The science of Climate Change

The science of climate change involves physical, biological and chemical assessments of the atmosphere, ocean temperatures and the way they circulate between the equatorial region and the polar and glacial regions. In the history of mankind there has never been such a wide spread joint venture partnership between so many countries, governments, scientists, universities and institutions; this alone shows how serious climate change is.

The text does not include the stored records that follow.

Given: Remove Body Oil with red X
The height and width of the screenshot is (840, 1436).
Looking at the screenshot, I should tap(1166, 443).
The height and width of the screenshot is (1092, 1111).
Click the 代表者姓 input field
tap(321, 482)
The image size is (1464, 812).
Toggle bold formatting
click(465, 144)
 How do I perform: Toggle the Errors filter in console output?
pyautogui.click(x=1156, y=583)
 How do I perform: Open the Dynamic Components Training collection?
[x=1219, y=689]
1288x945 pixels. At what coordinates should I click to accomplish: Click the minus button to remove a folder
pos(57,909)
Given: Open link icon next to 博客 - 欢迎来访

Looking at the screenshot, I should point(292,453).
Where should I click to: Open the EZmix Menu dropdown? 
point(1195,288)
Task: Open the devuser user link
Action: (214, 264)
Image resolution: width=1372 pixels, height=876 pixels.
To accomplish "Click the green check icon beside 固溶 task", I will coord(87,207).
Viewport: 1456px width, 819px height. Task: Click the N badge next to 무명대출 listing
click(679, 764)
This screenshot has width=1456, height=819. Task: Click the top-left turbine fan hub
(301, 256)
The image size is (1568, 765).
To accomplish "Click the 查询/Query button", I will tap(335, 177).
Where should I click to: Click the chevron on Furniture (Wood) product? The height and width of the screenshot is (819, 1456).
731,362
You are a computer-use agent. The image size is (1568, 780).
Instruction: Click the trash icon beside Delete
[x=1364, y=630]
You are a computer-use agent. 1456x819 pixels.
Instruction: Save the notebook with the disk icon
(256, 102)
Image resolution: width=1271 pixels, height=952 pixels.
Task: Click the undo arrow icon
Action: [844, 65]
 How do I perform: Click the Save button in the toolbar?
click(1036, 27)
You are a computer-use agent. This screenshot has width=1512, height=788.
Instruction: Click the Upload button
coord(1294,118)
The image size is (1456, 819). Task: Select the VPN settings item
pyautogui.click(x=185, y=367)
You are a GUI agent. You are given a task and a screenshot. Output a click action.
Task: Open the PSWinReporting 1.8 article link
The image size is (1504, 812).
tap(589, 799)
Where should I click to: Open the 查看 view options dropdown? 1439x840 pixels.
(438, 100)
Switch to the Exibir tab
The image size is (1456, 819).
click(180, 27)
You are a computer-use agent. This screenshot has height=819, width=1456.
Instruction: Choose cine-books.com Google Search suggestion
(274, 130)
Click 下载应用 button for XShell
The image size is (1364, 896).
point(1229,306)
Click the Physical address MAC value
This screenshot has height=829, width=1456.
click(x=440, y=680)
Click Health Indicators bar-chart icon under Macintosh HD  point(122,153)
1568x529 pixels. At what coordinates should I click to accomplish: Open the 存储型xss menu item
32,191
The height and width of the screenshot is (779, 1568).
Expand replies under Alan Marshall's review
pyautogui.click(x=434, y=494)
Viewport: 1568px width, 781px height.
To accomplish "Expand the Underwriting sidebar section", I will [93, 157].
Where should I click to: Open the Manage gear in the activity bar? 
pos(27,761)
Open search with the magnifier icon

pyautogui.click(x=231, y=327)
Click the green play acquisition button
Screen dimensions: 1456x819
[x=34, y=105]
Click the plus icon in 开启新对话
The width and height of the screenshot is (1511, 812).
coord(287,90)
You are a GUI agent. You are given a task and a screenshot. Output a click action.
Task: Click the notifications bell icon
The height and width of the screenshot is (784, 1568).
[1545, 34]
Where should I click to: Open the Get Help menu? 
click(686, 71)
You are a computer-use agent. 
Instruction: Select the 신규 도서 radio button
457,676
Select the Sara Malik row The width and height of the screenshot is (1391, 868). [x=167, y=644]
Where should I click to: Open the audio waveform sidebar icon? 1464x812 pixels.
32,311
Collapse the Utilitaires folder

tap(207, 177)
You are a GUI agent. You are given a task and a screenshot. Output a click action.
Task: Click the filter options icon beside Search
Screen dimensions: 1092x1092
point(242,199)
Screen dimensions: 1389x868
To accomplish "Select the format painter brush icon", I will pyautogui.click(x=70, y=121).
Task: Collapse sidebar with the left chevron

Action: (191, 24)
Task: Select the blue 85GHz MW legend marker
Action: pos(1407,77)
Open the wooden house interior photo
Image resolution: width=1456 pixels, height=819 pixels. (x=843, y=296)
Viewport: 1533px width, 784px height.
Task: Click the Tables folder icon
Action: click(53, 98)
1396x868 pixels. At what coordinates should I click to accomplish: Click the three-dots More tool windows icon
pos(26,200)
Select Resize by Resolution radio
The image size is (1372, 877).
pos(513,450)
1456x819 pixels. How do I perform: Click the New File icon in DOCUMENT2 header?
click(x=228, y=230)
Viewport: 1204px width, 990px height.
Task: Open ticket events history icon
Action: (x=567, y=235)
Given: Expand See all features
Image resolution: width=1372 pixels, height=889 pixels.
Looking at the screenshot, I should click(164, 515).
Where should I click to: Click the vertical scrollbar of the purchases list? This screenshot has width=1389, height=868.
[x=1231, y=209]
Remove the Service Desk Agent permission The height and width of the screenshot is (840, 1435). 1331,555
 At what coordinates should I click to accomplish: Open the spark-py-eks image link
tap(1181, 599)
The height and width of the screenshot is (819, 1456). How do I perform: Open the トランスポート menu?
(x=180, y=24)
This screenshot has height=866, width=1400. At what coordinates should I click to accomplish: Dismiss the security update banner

The science of climate change starts with discovering the history of earth’s climate dating back millions of years and then, comparing the historical records with the modern era.  To achieve this ambition a global partnership was created by the United Nations in 1988. It is called the Intergovernmental Panel on Climate Change (IPCC). The IPCC’s objective was to create an massive organisation which partners all countries,  leading scientists and research organisations to study all aspects of climate change, global warming and carbon emissions and to share their findings openly. 

The IPCC can be thought of as a ‘clearing house’ for this research, where leading scientists distribute and assess each other’s comprehensive research, findings and reports concerning scientific, technical and socio-economic research in relation to climate change. The research reports’ focus on the causes, risks and consequences of climate change. The IPCC also develops strategies as to how the world can adapt to global warming and climate change. IPCC participants include thousands of scientists, researchers, universities, schools, teachers, governments, universities, NASA, European Space Agency, defence and military forces, financial and banking institutions, historians, museums, archaeologists, medical professionals and multitudes of other entities and organisations.

They all contribute to the understanding of climate change impacts and adaptation, risk and methods of mitigation. The IPCC is comprised of around 198 member countries. It co-ordinates and distributes scientific findings between all countries for further input because each country undertakes a variety of climate change research programs and projects. The results are passed on to the IPCC for checking and final dissemination. The IPCC developed a multi stage review process of all professional reports. The system starts with an expert review, then a review by governments and their own experts who consider, comment or contribute further to the scientific / technical / socio-economic research reports. The information circulation process involves hundreds of scientists examining the drafts to check the scientific information and evidence. At the end of these checking processes the final reports are released.